Ce n'était pas le tout. Il fallait que je pense sérieusement à mon orientation. Comme promis, mon prof de maths m'avait réservé une place au lycée du Parc à Lyon. Mais je fis ma petite enquête auprès de mes amis qui terminaient leur première année de prépa. Le bilan ne s'avéra guère alléchant, du boulot par-dessus la tête, peu d'autorisations de sortir du bahut, la mine pâlichonne, des valises sous les yeux, bref... pas la joie de vivre. Par contre les carabins offraient un spectacle beaucoup plus attrayant, le sourire avenant, l'allure décontractée, ils me dirent que certes il fallait bosser la première année, mais qu'ensuite c'était plus calme, qu'on se payait du bon temps, que le folklore était au rendez-vous. Et l'argument qui fit mouche c'était qu'avec un bac math élem on ne risquait guère de redoubler, car la plupart des étudiants en médecine ne possédaient qu'un bac science ex, voire un bac philo. Il va sans dire qu'au terme de cette scrupuleuse enquête, je décidai de me lancer dans les études médicales. N'avais-je pas toujours déclaré que je voulais devenir médecin. Là au moins, je demeurais logique avec moi-même.

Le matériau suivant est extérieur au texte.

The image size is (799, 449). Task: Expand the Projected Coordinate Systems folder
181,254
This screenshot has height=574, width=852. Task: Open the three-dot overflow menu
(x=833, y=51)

Seulement il y avait un hic, mon prof de maths. Courageusement j'ai demandé à mon paternel d'aller, seul, le trouver pour lui expliquer l'orientation que je venais de choisir. Le pauvre ne s'était jamais pointé devant mes enseignants durant toute ma scolarité. Cependant il accepta de me rendre ce service et prit rendez-vous juste à la veille des vacances d'été. Je l'imaginais, tout timide, triturant son chapeau des deux mains, essayant de parler correctement, craignant de déranger. En réalité, il a fort mal vécu l'entretien éclair et glacial qu'il a subi. J'avais omis de le prévenir que mon prof pouvait se montrer froid et mal aimable :


- Vous êtes le père du jeune Bonamant ?

- Oui...

- Il est vraiment brillant en maths, il réussira sûrement à entrer dans une grande école d'ingénieurs.

- Euh...c'est à dire...

- Oui ? Quoi ?

- Ben... il a plutôt envie de faire Médecine.

- Faire médecine ! Tiens donc !

- Vous pensez qu'il pourrait réussir...

- Évidemment qu'il peut réussir médecine ! C'est pas un problème ! Allez ! Au revoir Monsieur !


Il m'a chaudement remercié le pater, pour la honte que je lui ai causée. Il s'est demandé ce qu'il était allé faire dans cette galère, lui qui avait en plus une dent contre les pédagogues de l’Éducation Nationale. Il a juré que je ne l'y reprendrai plus, je l'ai rassuré sur ce point, en lui faisant la bise et en lui disant qu'il était un papa formidable.


Et comme un bonheur n'arrive jamais seul, au cours de ces mêmes vacances d'été, j'eus la chance de vivre un nouveau grand Amour.